One sticky issue is manganese’s solubility in acidic conditions. Even with self-healing, smart ionomers and catalyst-layer designs will be crucial to curb Mn leaching into the membrane. Integrated studies on catalyst development and membrane compatibility will be key to keep ions flowing while preventing gas crossover and hydraulic hiccups.

Standardized testing is another must-have. Most academic reports stick below 50 mA/cm2, but commercial PEM stacks run at 1–2 A/cm2. Proving thousands of hours of stable performance at those industrial currents remains the golden standard.

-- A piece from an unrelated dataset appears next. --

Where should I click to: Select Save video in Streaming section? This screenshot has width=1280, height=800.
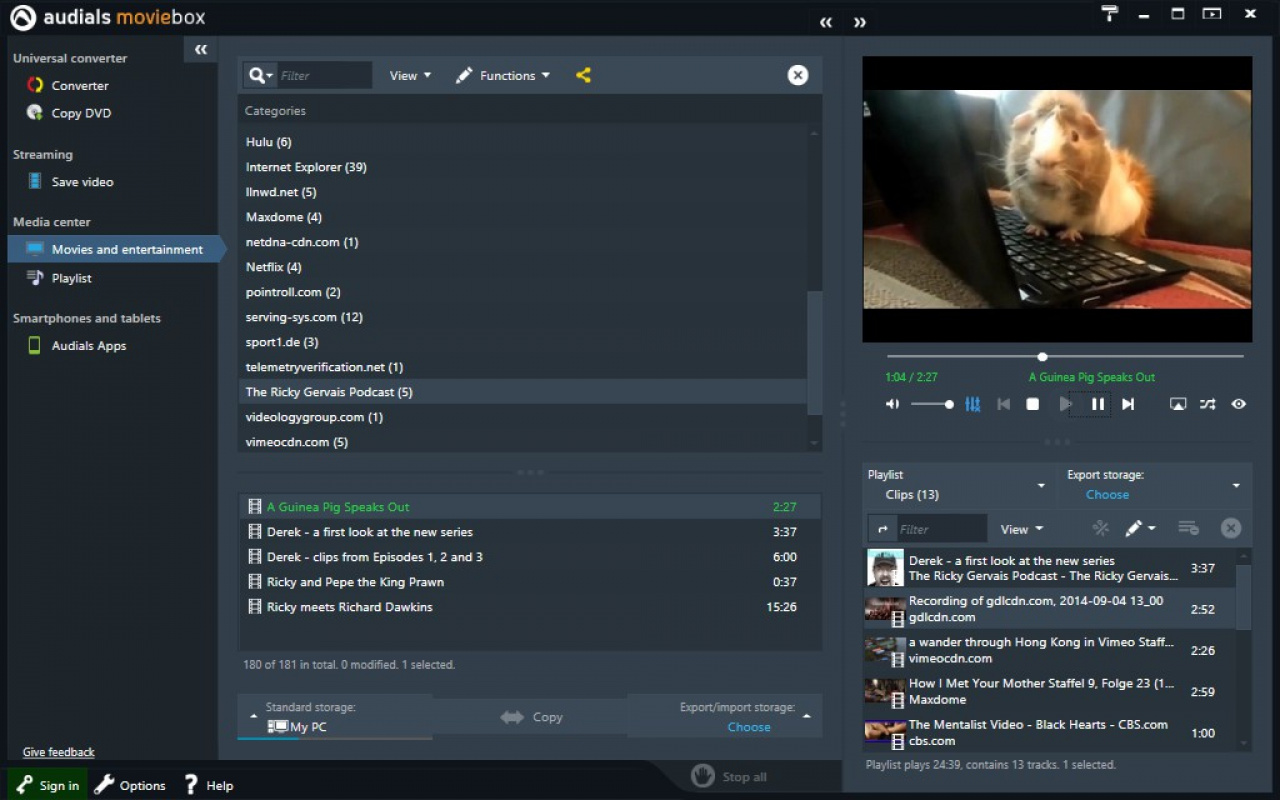(x=82, y=182)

Beyond Hydrogen: Wider Applications

These manganese insights don’t just apply to water-splitting. From fuel cells to CO2 reduction, the concept of self-healing, electronically tuned metal oxides can boost durability and cut costs across the clean-energy spectrum. And because manganese is geopolitically chill and eco-friendly, its wider adoption could fast-track the rollout of hydrogen infrastructure and other sustainable energy systems—without sparking new resource conflicts.

Next Steps for Research

Teams are already pushing the envelope with 3D printing and electrodeposition to pattern Mn catalysts onto gas-diffusion layers, while machine-learning–guided screening accelerates the hunt for the perfect phase and dopant combos. In situ characterization and operando spectroscopy will be crucial to map out degradation pathways at the atomic scale—so we can engineer electrodes that last thousands of hours.

At the end of the day, every dollar saved and every extra hour of uptime moves us closer to a decarbonized future. This review from Nankai University isn’t just a snapshot of manganese-based OER catalysts—it’s a playbook from proof-of-concept to industrial superstar. As sustainable energy systems scale up worldwide, manganese electrocatalysts could be the secret ingredient that makes truly affordable green hydrogen production a reality.